TASK MATERIAL:
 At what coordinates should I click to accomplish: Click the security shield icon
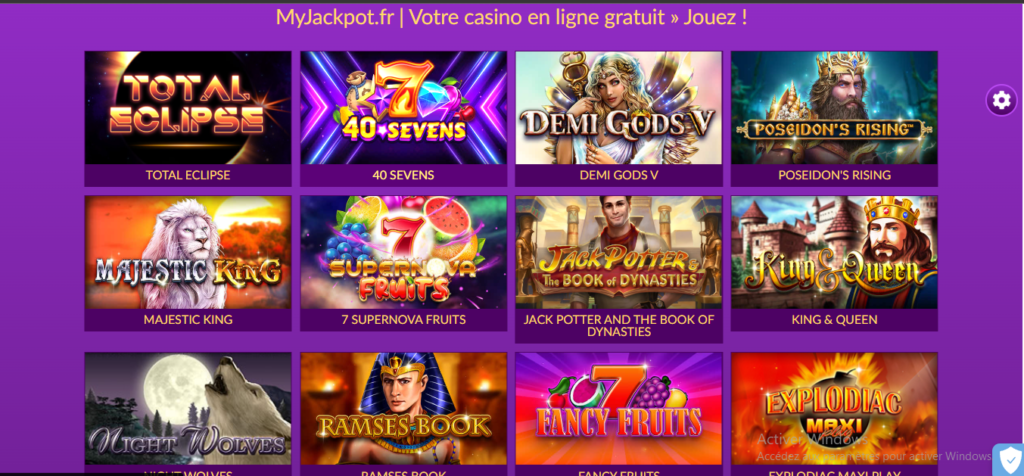[1010, 460]
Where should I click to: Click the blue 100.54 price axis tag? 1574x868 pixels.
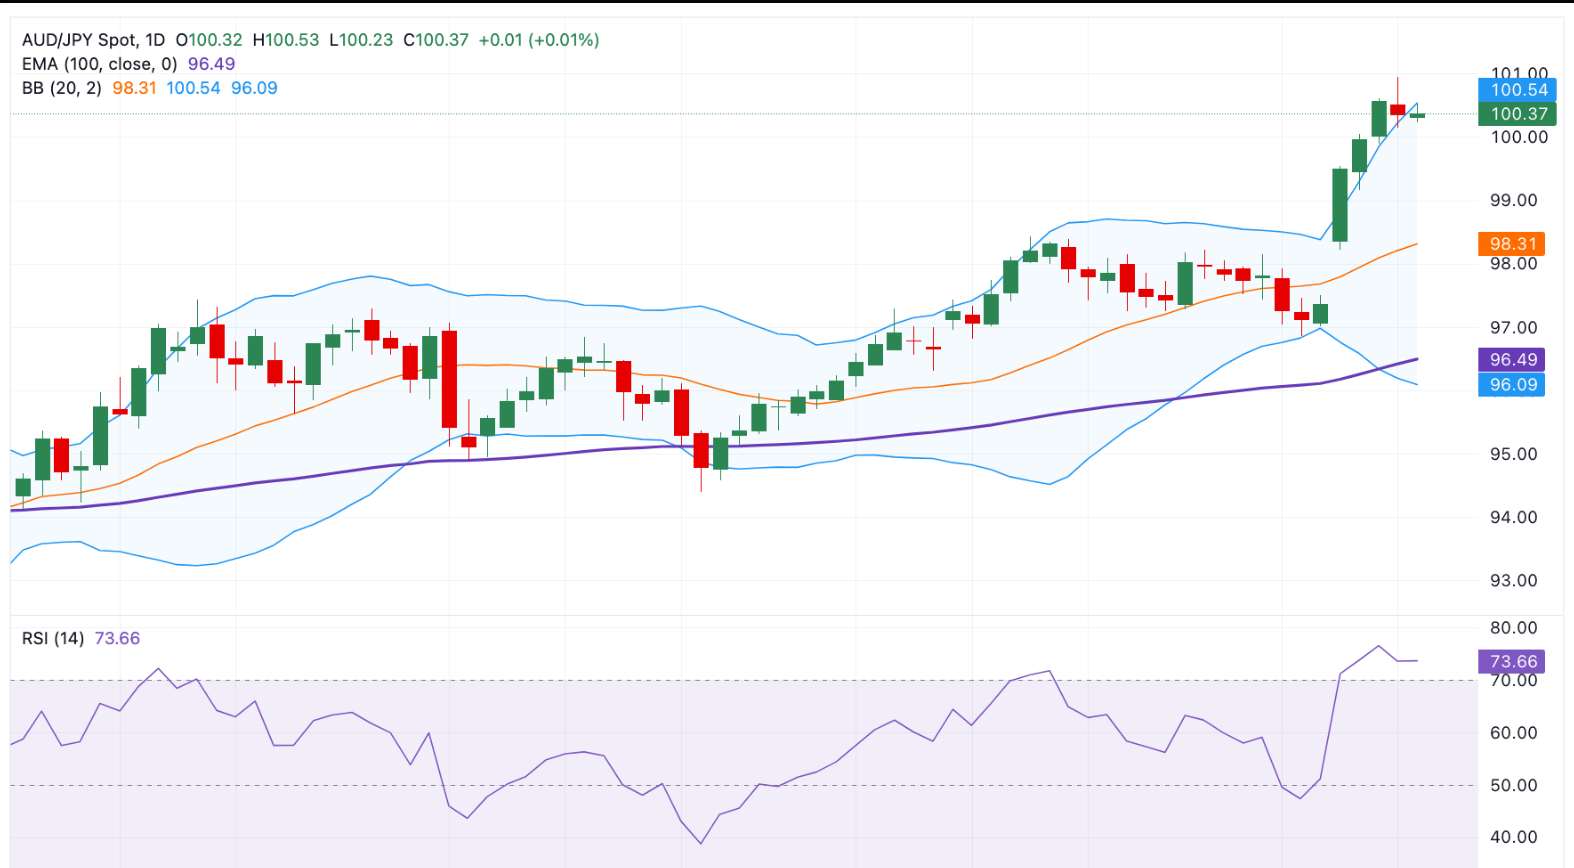tap(1511, 90)
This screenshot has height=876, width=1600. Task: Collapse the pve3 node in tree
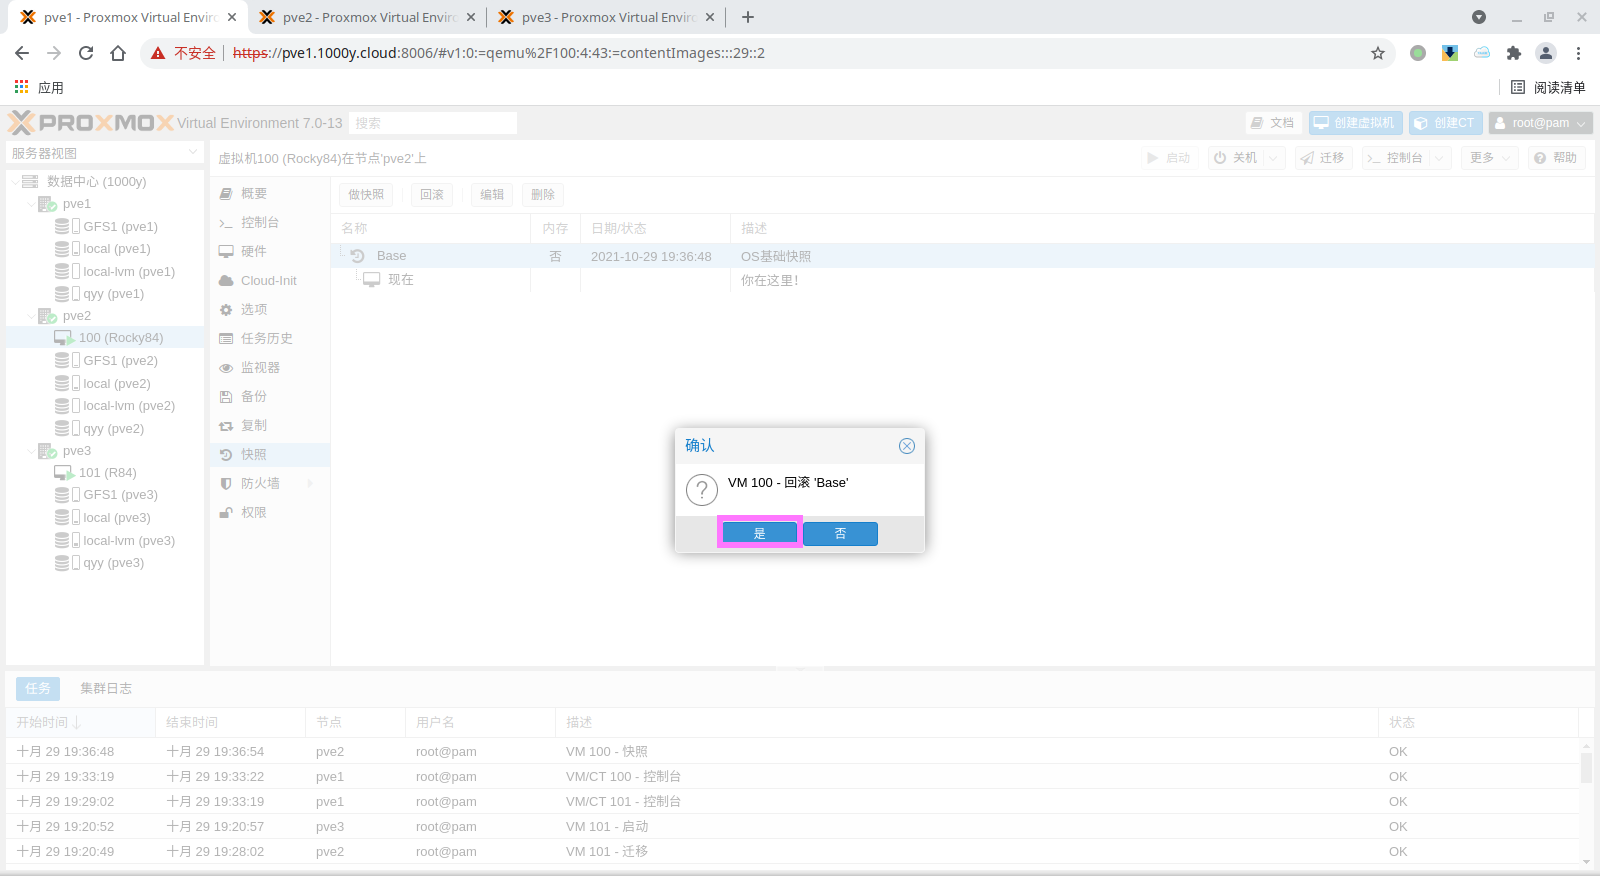(x=31, y=451)
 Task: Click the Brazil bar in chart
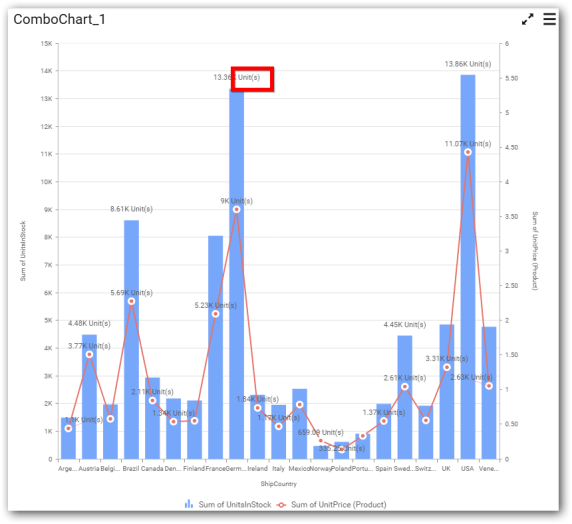131,339
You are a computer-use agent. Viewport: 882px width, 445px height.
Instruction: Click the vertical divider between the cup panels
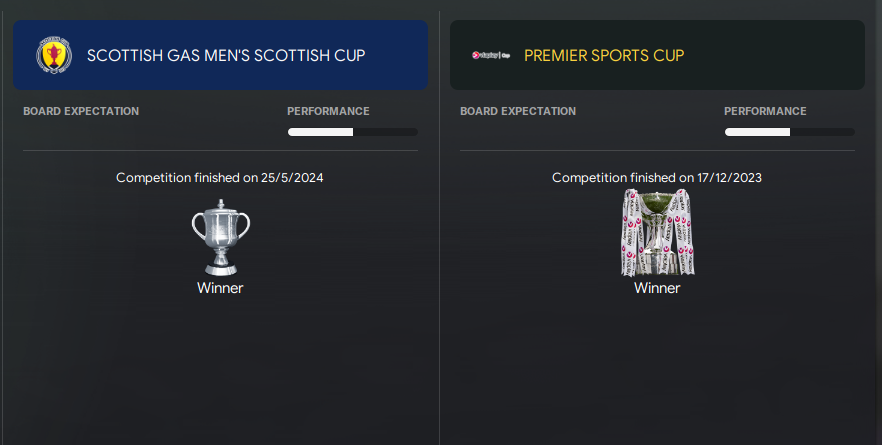(x=439, y=250)
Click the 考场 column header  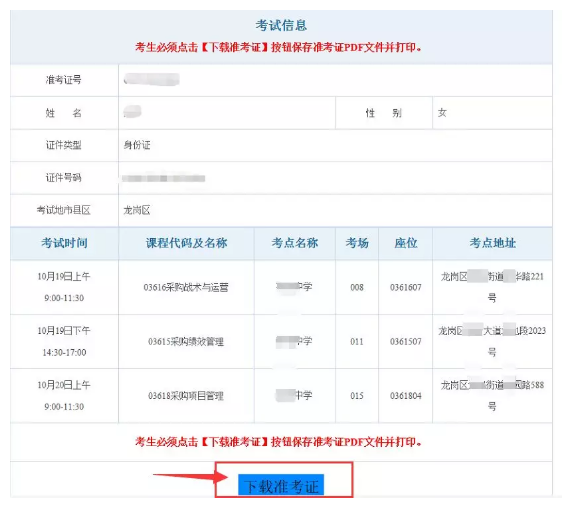pos(357,243)
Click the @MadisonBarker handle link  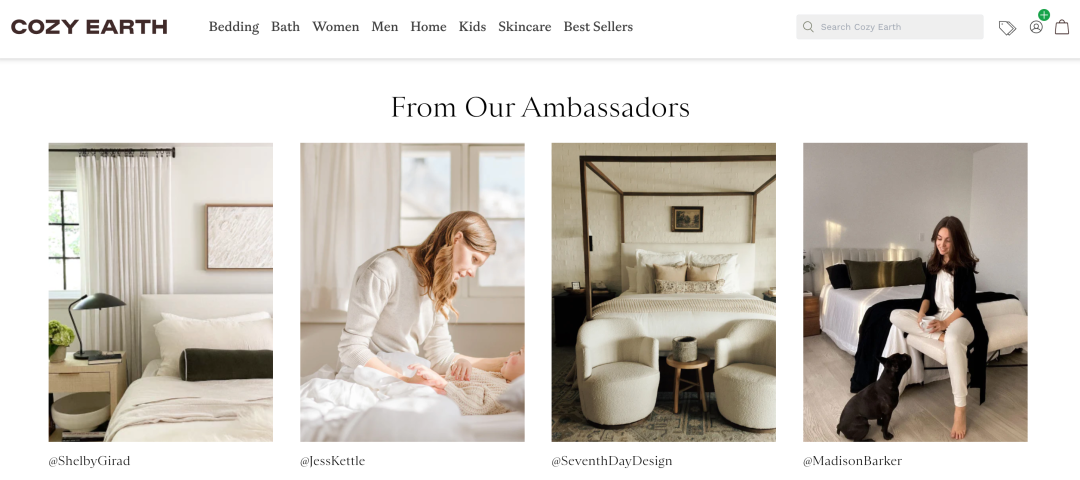tap(852, 461)
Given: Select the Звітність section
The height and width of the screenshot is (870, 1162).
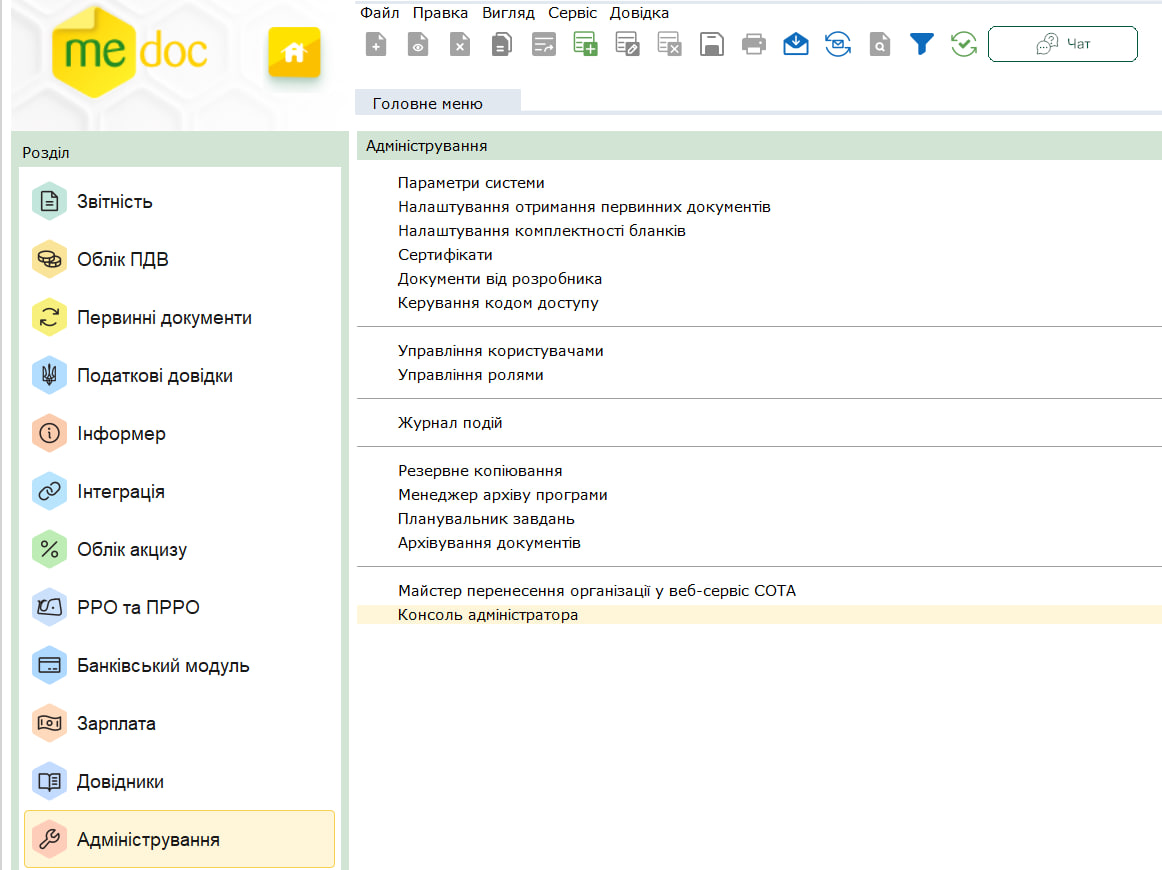Looking at the screenshot, I should tap(115, 202).
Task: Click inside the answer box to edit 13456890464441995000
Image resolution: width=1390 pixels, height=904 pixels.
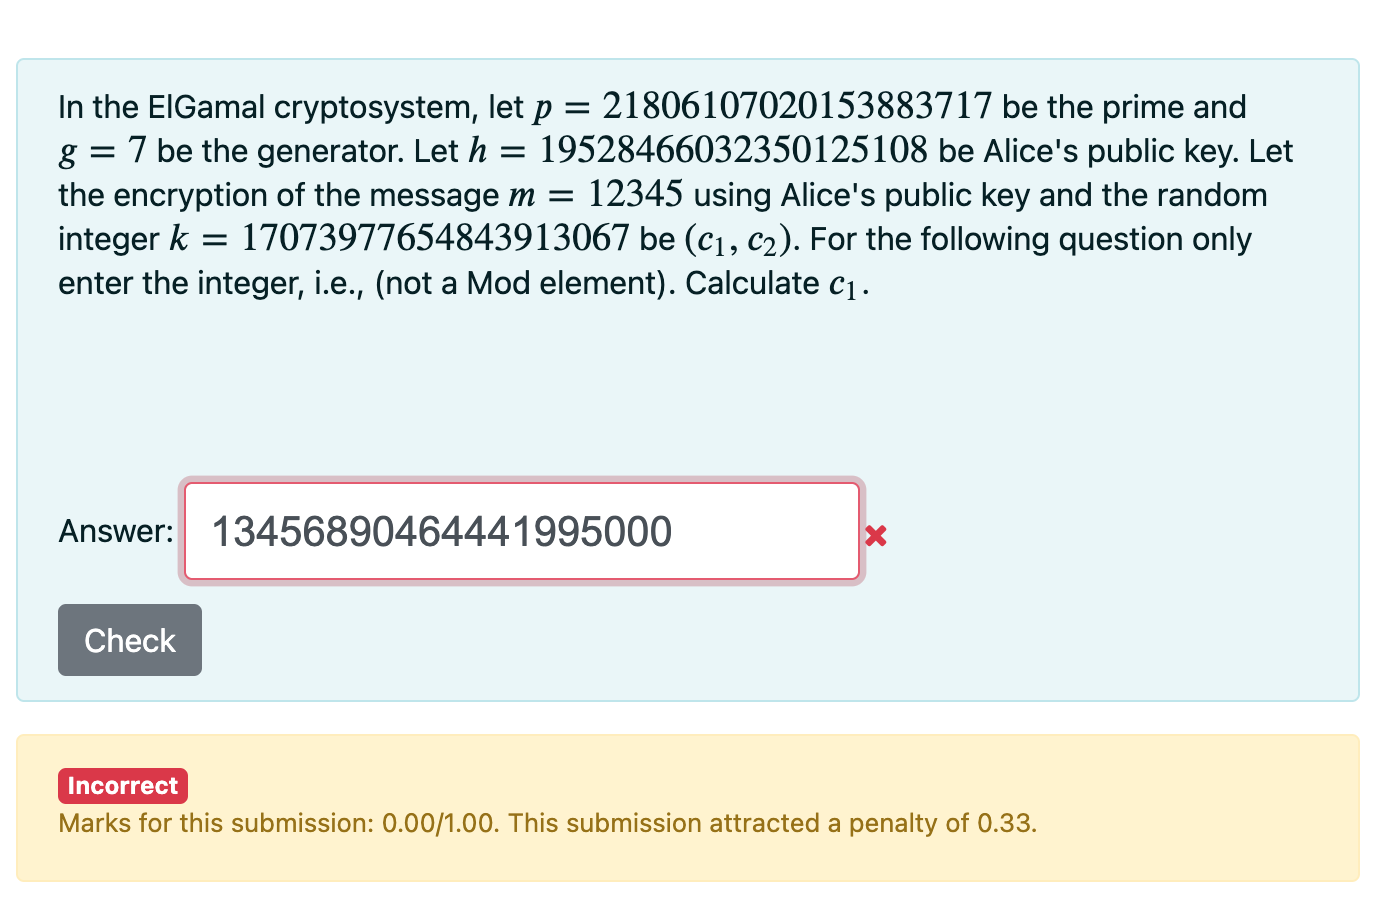Action: pyautogui.click(x=440, y=531)
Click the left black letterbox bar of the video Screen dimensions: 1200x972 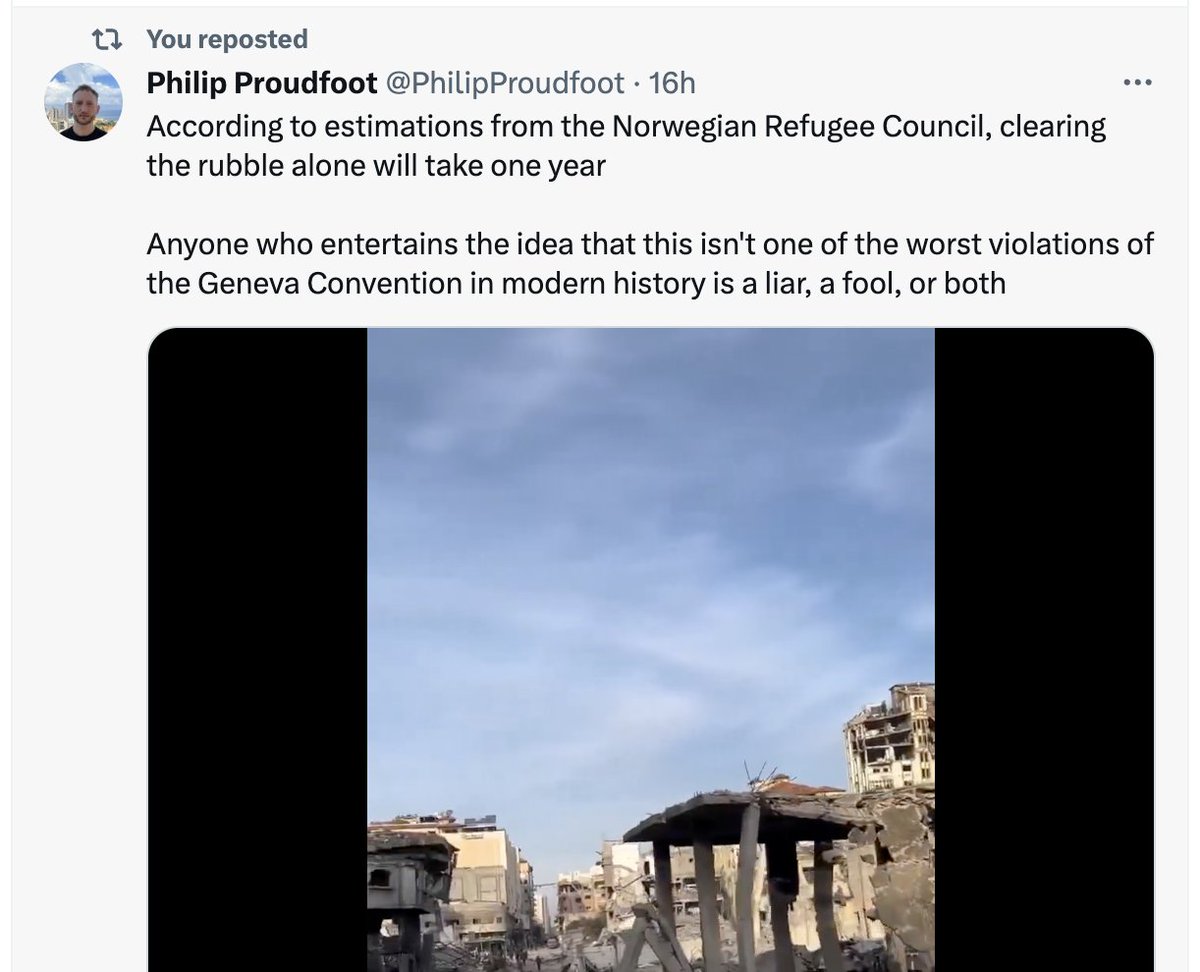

ABOUT THIS TASK: Reproduce word for word the lines running from the line with "The height and" through the end of the data, both included, and nothing else; leave out the pictures.

WRITTEN RESPONSE:
The height and width of the screenshot is (870, 1162).
Looking at the screenshot, I should tap(115, 202).
Task: Click inside the answer box to edit 13456890464441995000
Image resolution: width=1390 pixels, height=904 pixels.
Action: pyautogui.click(x=440, y=531)
Click the left black letterbox bar of the video Screen dimensions: 1200x972 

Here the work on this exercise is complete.